Der Speierling gilt laut Datenbank als nicht kindersicher. Die Kerne in den Früchten enthalten wie bei vielen Rosengewächsen Amygdalin, das bei der Verdauung Blausäure freisetzen kann. Achte darauf, dass Kinder die Samen nicht in größeren Mengen zerkauen, auch wenn das Fruchtfleisch nach Frosteinwirkung oder längerer Lagerung für den Menschen genießbar ist.
Licht
—
Feuchtigkeit
—
Boden
—
Blütezeit
Mai – Mai
Bioregion
Continental
Wuchsform
Baum
Verholzung
Verholzt
Blatttyp
Breitblättrig
Pflanzenhöhe
12.9 m
Standort: Wähle einen vollsonnigen, warmen und geschützten Platz.
Boden: Er bevorzugt tiefgründige, kalkreiche Erden, die eher trocken bis frisch sein sollten.
Pflanzzeit: Setze den Baum im Frühjahr zwischen März und Mai oder im Herbst von September bis November, solange kein Frost herrscht.
Wasser: In den ersten zwei bis drei Jahren musst du bei Trockenheit regelmäßig gießen, danach ist er sehr trockenheitsresistent.
Düngung: Eine Gabe von reifem Kompost im Frühjahr unterstützt das Wachstum junger Bäume.
Schnitt: Ein gezielter Erziehungsschnitt in der Jugendphase hilft, eine stabile Krone aufzubauen; ältere Bäume benötigen kaum Pflege.
Symbiose: Er nutzt die VAR-Mykorrhiza (eine spezielle Form der Pilz-Wurzel-Gemeinschaft), die ihn widerstandsfähiger macht.

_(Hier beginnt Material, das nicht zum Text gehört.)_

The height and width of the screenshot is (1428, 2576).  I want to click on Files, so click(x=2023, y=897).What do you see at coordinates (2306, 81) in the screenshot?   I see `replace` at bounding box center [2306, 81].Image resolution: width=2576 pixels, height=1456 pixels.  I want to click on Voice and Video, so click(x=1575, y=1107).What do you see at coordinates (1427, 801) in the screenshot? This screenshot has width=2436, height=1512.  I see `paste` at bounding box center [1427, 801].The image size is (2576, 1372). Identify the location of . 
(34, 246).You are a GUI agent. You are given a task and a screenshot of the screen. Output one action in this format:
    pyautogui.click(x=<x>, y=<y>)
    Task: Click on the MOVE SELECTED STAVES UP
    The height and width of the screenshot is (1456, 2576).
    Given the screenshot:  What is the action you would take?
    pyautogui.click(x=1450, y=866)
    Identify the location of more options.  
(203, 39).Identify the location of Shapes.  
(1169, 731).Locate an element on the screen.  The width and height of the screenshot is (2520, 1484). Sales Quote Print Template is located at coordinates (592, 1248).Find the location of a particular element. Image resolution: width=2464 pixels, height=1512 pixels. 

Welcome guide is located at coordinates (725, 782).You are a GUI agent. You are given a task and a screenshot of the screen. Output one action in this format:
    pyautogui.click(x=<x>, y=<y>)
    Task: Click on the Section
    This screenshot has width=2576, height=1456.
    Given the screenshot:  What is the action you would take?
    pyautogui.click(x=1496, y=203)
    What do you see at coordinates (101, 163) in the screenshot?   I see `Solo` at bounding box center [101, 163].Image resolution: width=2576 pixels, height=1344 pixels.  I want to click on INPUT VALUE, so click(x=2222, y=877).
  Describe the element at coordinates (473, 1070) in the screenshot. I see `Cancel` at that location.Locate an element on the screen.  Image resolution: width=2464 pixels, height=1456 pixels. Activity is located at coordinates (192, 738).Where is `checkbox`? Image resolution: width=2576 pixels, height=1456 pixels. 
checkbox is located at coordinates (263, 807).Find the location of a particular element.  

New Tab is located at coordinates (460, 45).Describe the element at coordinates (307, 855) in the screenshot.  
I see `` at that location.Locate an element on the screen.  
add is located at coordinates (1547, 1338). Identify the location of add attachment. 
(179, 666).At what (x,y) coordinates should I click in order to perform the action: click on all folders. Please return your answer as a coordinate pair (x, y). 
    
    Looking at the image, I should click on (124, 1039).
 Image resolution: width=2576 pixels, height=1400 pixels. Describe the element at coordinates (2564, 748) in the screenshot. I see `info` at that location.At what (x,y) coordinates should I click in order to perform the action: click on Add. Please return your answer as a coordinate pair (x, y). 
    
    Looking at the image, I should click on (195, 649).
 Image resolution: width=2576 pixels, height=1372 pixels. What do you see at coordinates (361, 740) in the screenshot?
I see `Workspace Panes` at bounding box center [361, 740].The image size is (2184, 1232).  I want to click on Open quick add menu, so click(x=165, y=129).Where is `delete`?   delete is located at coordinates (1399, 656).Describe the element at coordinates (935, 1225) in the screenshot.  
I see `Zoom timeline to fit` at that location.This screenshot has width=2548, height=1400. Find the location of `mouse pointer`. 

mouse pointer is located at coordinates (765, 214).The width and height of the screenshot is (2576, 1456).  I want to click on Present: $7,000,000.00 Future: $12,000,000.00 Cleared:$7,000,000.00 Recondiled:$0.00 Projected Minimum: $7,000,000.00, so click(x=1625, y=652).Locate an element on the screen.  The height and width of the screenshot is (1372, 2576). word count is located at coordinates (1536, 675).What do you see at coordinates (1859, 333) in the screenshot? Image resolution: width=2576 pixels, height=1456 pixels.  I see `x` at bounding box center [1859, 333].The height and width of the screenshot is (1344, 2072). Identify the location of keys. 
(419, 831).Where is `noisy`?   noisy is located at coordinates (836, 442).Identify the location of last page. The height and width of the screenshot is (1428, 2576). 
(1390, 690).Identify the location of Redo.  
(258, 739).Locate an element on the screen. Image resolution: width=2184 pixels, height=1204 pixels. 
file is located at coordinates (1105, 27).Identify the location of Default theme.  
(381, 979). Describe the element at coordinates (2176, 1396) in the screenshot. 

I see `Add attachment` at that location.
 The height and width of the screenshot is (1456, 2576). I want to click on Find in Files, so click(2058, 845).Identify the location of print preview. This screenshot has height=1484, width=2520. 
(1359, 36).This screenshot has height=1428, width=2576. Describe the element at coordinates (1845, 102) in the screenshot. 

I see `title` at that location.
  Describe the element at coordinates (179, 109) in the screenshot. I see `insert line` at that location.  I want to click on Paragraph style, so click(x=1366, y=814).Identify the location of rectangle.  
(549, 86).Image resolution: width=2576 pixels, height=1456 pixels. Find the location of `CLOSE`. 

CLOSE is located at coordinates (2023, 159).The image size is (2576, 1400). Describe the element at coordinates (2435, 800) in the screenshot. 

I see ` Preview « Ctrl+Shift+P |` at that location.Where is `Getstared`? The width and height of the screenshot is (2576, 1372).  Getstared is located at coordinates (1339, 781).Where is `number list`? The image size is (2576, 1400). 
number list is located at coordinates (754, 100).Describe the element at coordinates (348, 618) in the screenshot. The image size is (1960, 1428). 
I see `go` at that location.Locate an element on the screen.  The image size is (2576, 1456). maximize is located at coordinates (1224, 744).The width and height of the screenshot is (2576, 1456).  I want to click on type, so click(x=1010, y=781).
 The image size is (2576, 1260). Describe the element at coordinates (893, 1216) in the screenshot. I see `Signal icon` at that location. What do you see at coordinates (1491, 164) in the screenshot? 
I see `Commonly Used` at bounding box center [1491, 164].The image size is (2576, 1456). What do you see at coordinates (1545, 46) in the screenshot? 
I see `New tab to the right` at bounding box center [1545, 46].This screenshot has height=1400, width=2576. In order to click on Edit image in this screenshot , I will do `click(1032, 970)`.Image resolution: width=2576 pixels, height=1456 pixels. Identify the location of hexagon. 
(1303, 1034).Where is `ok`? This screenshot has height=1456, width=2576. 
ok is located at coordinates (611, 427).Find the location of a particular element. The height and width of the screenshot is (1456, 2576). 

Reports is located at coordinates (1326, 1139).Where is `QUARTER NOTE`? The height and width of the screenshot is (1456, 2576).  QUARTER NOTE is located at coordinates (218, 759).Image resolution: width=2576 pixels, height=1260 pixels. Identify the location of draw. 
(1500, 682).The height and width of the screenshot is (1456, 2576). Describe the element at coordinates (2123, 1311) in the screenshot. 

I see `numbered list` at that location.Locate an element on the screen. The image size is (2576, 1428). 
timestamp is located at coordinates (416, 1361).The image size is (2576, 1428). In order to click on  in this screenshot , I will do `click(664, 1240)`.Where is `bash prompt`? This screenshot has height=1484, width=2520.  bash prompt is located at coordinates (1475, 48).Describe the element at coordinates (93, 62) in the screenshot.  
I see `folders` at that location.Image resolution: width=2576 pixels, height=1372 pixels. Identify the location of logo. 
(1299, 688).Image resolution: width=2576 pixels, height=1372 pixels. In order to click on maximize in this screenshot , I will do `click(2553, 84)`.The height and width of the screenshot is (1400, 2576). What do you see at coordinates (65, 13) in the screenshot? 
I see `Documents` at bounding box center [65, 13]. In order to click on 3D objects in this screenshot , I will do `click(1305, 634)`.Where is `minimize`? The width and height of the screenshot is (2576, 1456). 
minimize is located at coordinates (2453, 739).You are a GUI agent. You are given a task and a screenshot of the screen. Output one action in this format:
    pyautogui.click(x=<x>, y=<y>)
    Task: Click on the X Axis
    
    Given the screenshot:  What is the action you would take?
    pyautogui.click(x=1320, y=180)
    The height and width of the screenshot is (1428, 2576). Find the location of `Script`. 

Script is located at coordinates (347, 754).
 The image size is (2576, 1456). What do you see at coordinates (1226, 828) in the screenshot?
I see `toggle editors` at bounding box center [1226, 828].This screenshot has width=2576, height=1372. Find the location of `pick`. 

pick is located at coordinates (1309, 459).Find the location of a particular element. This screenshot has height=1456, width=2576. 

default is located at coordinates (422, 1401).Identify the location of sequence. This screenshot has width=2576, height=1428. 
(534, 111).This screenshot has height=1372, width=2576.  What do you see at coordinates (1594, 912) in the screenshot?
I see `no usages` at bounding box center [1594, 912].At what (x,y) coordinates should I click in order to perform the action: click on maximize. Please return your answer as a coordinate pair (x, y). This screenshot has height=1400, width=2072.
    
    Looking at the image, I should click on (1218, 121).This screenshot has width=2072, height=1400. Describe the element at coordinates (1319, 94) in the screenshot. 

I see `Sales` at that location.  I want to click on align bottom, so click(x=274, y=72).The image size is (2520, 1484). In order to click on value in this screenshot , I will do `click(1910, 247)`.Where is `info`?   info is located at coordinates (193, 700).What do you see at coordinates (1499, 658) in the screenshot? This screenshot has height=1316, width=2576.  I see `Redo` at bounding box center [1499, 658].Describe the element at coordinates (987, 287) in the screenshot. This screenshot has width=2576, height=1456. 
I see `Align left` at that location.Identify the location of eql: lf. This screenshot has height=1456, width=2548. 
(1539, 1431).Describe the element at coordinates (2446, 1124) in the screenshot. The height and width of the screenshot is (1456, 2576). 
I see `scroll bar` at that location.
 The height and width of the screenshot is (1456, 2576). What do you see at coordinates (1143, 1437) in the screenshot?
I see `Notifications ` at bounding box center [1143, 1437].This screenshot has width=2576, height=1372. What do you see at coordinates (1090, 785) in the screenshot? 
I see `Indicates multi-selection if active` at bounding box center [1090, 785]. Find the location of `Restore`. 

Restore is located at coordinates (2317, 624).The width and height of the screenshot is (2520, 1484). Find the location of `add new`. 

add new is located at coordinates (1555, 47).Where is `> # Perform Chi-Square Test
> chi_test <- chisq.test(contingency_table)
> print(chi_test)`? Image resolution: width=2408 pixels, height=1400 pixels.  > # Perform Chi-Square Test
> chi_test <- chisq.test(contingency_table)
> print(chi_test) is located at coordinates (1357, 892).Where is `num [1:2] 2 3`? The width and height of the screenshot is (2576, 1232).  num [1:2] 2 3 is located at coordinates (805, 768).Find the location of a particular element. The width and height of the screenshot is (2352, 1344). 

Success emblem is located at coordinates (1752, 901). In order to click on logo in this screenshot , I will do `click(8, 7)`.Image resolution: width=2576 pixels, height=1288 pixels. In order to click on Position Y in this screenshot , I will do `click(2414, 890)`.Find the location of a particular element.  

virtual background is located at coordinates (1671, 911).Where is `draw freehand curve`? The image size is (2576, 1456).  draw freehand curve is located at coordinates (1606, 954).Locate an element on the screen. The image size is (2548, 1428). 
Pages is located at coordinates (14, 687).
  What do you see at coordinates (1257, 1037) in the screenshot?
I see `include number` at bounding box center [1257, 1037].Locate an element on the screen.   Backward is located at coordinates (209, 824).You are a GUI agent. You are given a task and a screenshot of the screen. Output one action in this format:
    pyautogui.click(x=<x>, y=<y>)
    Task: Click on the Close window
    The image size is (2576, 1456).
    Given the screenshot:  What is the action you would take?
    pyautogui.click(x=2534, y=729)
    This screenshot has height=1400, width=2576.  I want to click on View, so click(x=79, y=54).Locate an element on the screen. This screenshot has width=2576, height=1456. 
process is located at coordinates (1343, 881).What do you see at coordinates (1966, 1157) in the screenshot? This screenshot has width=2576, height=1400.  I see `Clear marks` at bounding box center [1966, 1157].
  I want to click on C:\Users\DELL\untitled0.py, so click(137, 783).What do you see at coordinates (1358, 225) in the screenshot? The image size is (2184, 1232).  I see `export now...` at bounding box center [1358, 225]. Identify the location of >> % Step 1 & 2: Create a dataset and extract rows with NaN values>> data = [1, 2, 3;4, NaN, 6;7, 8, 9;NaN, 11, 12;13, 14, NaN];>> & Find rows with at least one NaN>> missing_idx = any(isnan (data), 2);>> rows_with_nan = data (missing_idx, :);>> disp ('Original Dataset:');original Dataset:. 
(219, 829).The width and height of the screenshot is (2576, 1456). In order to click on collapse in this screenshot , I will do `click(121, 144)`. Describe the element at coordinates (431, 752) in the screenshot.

Kombinationsempfehlung: Ein guter Partner ist der Eingriffelige Weißdorn (Crataegus monogyna). Beide Arten bevorzugen ähnliche sonnige Standorte und bieten zusammen eine dichte Struktur, die Vögeln hervorragende Nistmöglichkeiten bietet.
Der Speierling (Sorbus domestica) gehört zur Gattung der Mehlbeeren innerhalb der Familie der Rosengewächse. Er ist in Deutschland und der Schweiz indigen (einheimisch) oder als Archäophyt (vor 1492 vom Menschen eingeführt) eingestuft. Als wärmeliebende Art besiedelt er natürlicherweise lichte Laubmischwälder und trockene Standorte. Besonders auffällig ist seine Borke, die im Alter in kleinen, rechteckigen Schuppen aufspringt. Mit seiner Einstufung als gefährdete Art gehört er zu den schützenswertesten Gehölzen unserer Region.
•FloraWeb / BfN
•GBIF Backbone Taxonomy — GBIF Secretariat (2024), DOI: 10.15468/39omei (CC BY 4.0)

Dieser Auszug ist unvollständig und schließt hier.